## ABOUT THIS EXERCISE
In the data below, find the line that contains "Click the Oracle logo" and the line that contains "Click the App". Copy both, plus every line between them, exactly.

## THE RECORDS
..............................

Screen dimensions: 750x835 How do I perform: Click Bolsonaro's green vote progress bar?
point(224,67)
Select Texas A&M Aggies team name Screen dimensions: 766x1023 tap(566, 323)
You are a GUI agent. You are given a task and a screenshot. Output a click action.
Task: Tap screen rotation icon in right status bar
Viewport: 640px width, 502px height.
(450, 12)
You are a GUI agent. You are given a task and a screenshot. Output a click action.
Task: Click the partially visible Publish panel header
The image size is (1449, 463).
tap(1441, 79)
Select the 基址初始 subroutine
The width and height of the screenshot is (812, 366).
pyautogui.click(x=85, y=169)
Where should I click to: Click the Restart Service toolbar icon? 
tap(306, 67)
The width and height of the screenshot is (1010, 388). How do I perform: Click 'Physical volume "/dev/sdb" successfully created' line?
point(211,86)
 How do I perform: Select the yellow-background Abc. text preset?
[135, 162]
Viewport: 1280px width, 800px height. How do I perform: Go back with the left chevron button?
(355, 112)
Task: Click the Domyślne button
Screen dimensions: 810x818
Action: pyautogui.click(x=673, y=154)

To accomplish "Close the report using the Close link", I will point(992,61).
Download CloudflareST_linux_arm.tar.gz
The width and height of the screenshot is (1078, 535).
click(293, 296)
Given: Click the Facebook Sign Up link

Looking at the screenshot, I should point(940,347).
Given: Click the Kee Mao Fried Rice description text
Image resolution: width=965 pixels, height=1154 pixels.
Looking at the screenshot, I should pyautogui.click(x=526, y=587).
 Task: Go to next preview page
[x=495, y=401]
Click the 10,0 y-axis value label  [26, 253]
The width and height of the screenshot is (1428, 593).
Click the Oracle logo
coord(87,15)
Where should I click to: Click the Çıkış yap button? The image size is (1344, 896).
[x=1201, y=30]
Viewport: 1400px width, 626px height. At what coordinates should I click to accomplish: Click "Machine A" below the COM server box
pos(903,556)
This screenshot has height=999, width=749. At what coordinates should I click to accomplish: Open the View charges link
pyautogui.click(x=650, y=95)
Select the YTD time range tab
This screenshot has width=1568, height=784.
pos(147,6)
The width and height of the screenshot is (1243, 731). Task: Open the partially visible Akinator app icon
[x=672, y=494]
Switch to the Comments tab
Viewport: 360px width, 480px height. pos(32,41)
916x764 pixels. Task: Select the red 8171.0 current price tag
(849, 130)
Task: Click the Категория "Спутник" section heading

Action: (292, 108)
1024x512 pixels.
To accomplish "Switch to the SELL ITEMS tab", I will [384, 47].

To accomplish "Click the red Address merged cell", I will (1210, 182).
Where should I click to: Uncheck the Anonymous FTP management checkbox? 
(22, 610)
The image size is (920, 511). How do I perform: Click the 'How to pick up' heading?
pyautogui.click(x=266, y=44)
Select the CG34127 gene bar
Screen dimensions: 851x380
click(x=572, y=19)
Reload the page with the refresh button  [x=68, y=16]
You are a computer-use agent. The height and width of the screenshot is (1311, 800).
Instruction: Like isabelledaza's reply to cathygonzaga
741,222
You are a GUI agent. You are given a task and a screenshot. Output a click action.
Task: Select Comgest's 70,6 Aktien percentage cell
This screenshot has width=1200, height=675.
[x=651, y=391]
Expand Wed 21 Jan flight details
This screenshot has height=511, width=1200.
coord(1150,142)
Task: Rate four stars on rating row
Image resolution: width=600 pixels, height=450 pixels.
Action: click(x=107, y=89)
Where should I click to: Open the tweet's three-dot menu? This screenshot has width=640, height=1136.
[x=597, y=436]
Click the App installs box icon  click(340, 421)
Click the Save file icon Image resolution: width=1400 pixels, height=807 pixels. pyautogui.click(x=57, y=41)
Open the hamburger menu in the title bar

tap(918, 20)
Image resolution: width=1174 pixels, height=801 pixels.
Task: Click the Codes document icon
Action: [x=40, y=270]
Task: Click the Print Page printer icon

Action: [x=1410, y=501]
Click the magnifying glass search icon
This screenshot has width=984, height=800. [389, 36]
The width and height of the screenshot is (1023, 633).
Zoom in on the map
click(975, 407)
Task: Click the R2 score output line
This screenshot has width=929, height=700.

..............................

## RESPONSE TO THE TASK
Click the Oracle logo
coord(87,15)
Where should I click to: Click the Çıkış yap button? The image size is (1344, 896).
[x=1201, y=30]
Viewport: 1400px width, 626px height. At what coordinates should I click to accomplish: Click "Machine A" below the COM server box
pos(903,556)
This screenshot has height=999, width=749. At what coordinates should I click to accomplish: Open the View charges link
pyautogui.click(x=650, y=95)
Select the YTD time range tab
This screenshot has width=1568, height=784.
pos(147,6)
The width and height of the screenshot is (1243, 731). Task: Open the partially visible Akinator app icon
[x=672, y=494]
Switch to the Comments tab
Viewport: 360px width, 480px height. pos(32,41)
916x764 pixels. Task: Select the red 8171.0 current price tag
(849, 130)
Task: Click the Категория "Спутник" section heading

Action: (292, 108)
1024x512 pixels.
To accomplish "Switch to the SELL ITEMS tab", I will [384, 47].

To accomplish "Click the red Address merged cell", I will (1210, 182).
Where should I click to: Uncheck the Anonymous FTP management checkbox? 
(22, 610)
The image size is (920, 511). How do I perform: Click the 'How to pick up' heading?
pyautogui.click(x=266, y=44)
Select the CG34127 gene bar
Screen dimensions: 851x380
click(x=572, y=19)
Reload the page with the refresh button  [x=68, y=16]
You are a computer-use agent. The height and width of the screenshot is (1311, 800).
Instruction: Like isabelledaza's reply to cathygonzaga
741,222
You are a GUI agent. You are given a task and a screenshot. Output a click action.
Task: Select Comgest's 70,6 Aktien percentage cell
This screenshot has width=1200, height=675.
[x=651, y=391]
Expand Wed 21 Jan flight details
This screenshot has height=511, width=1200.
coord(1150,142)
Task: Rate four stars on rating row
Image resolution: width=600 pixels, height=450 pixels.
Action: click(x=107, y=89)
Where should I click to: Open the tweet's three-dot menu? This screenshot has width=640, height=1136.
[x=597, y=436]
Click the App installs box icon  click(340, 421)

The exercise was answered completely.